Pharmacists, paramedics to train as doctors

Government's post-Brexit plans to overcome NHS crisis

Professor Mahendra G Patel PhD FRPharmS, Honorary Visiting Professor University of Bradford, English Pharmacy Board member Royal Pharmaceutical Society Tuesday 04th February 2020 10:08 EST
 
 

Following UK’s exit from Europe, NHS England is now looking to allow pharmacists (along with paramedics) to become doctors after undergoing additional training as part of a fast-track conversion course. This is a move thought to be in line with plans to create “a more flexible, more permeable” NHS organisation, that could help address the serious and escalating workforce crisis that embraces the NHS today. 

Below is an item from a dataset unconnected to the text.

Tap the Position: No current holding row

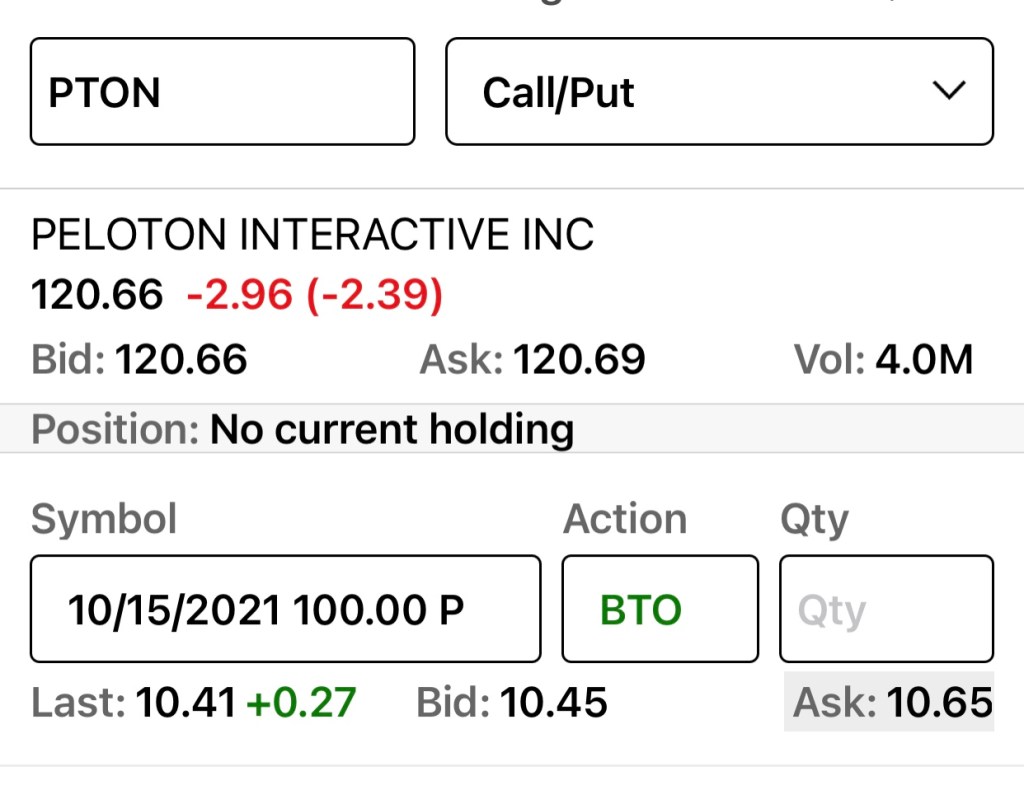point(303,430)
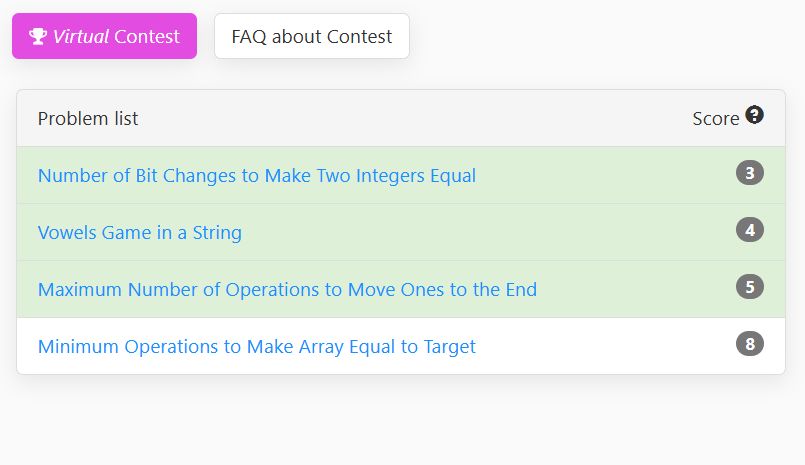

Post-Brexit Ministers will consider relaxation of the regulatory requirements for the current medical degree programmes spanning five or six years – programmes that have been customary for many years under EU ruling.  

First and foremost, it is important to recognise and understand that pharmacists in the UK undergo a rigorous 5-year training programme before being allowed to practice as qualified pharmacists – no mean feat! In addition, pharmacists as experts in medicines undergo a continued programme of ongoing professional development – a mandatory and regulatory requirement set out by the General Pharmaceutical Council as part of daily practice. 

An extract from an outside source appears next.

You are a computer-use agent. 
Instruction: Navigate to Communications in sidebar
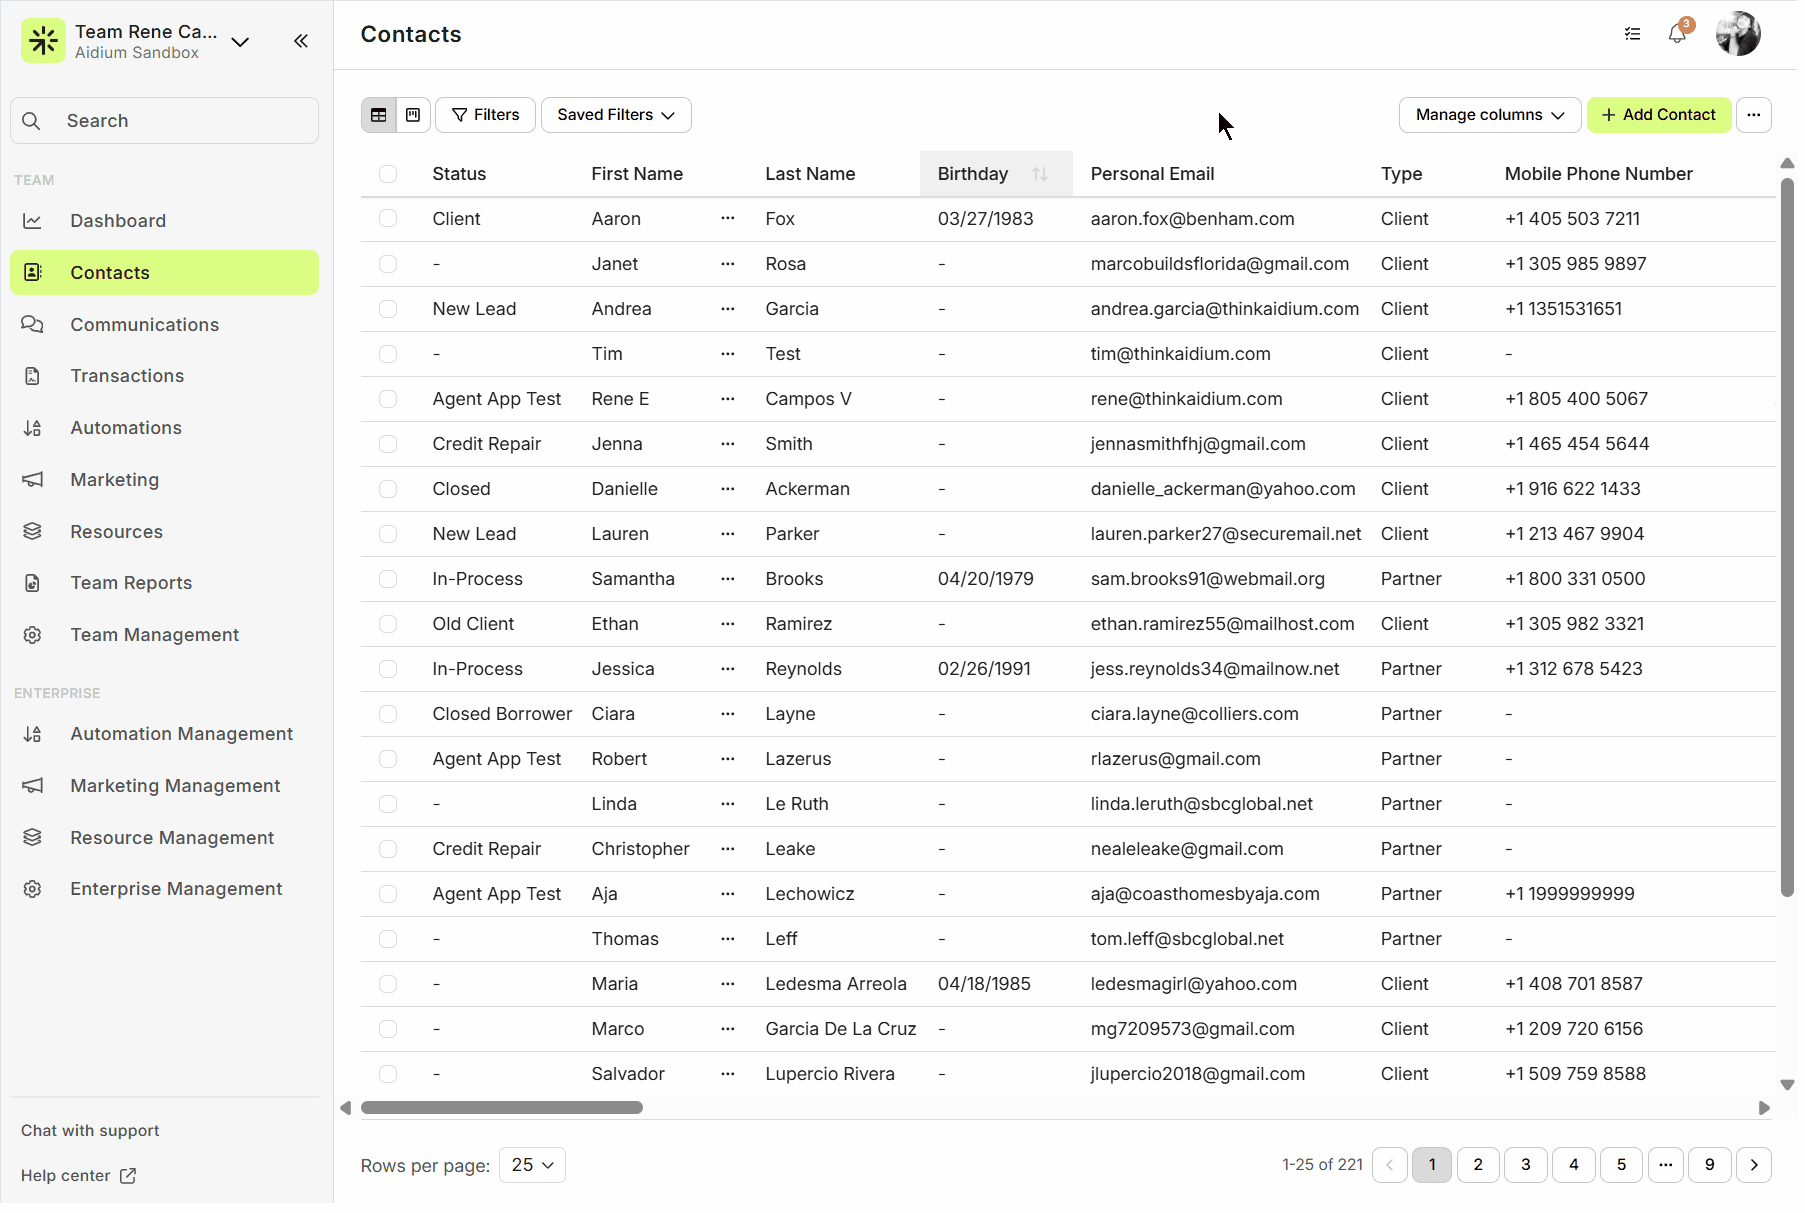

Pharmacists are highly skilled healthcare professionals and as such are central to help improving patient care, ensuring safe and effective use of medicines, and adding positive value to the £18 billion annual NHS spend on medicines – as outlined in the NHS Long-Term Plan. Their work largely straddles across community, primary care, hospital, industry and academia. Within the NHS pharmacists are often part of a multidisciplinary team, supporting, advising and providing best clinical care and practice to patients. In the community alone, up to 1.6 million people access community pharmacy services and provision on a daily basis.

For a great number of years pharmacists have been recognised by many as being a valuable yet highly underutilised resource in the delivery of health care – it seems the tide has now begun to turn. The changing landscape of the NHS and ever-advancing role of the pharmacist, is now making it more favorable than before in allowing the NHS to help make better and more effective use of their clinical skills and expertise. 

Whilst Sir Simon Stevens, head of NHS England, advocates that pharmacists could be retrained quickly as doctors in a crusade to help plug the national shortage of NHS doctors, I strongly believe that this “quick-fix approach” should not and cannot be a means to helping resolve the workforce crisis. In fact, supporting the better utilisation of healthcare professionals trained within their own chosen disciplines, through wiser and additional investment, would bring greater value, improve health outcomes, and genuinely provide a more effective health service. 

For example, as many as 6,000 pharmacists will be needed to support Primary Care Networks, yet many are struggling to recruit into new roles. Equally in the case of diabetes, a national audit report conducted by Diabetes UK in 2017 found that as many as 260,000 people with diabetes in hospital experienced medication errors, which could have resulted in serious harm or even death. Around 58,000 of them had severe hypoglycaemia. It is now believed that that one in three people with diabetes will experience a medication error during their stay in hospital. Having the right team, in the right areas, at the right times, may have helped prevent many of these avoidable adversities. It is important to make good use of the right skill set and expertise around you.

Encouraging highly trained experts to move into other healthcare disciplines is pointless in many ways, when they can be better utilised, add more value in their own areas of expertise and skill sets through appropriate investment and support. Tackling the workforce shortage crisis needs a strategic approach and one without compromise to standards, competency, knowledge levels and skillsets. 

It’s important to thoughtfully support and build on the healthcare professionals that we currently have to help make our NHS better, more effective, much safer, and more efficient in delivering the highest standard of care and services to patients that we have all been accustomed to for many years in the past.

Let’s make more pharmacists become better pharmacists not doctors.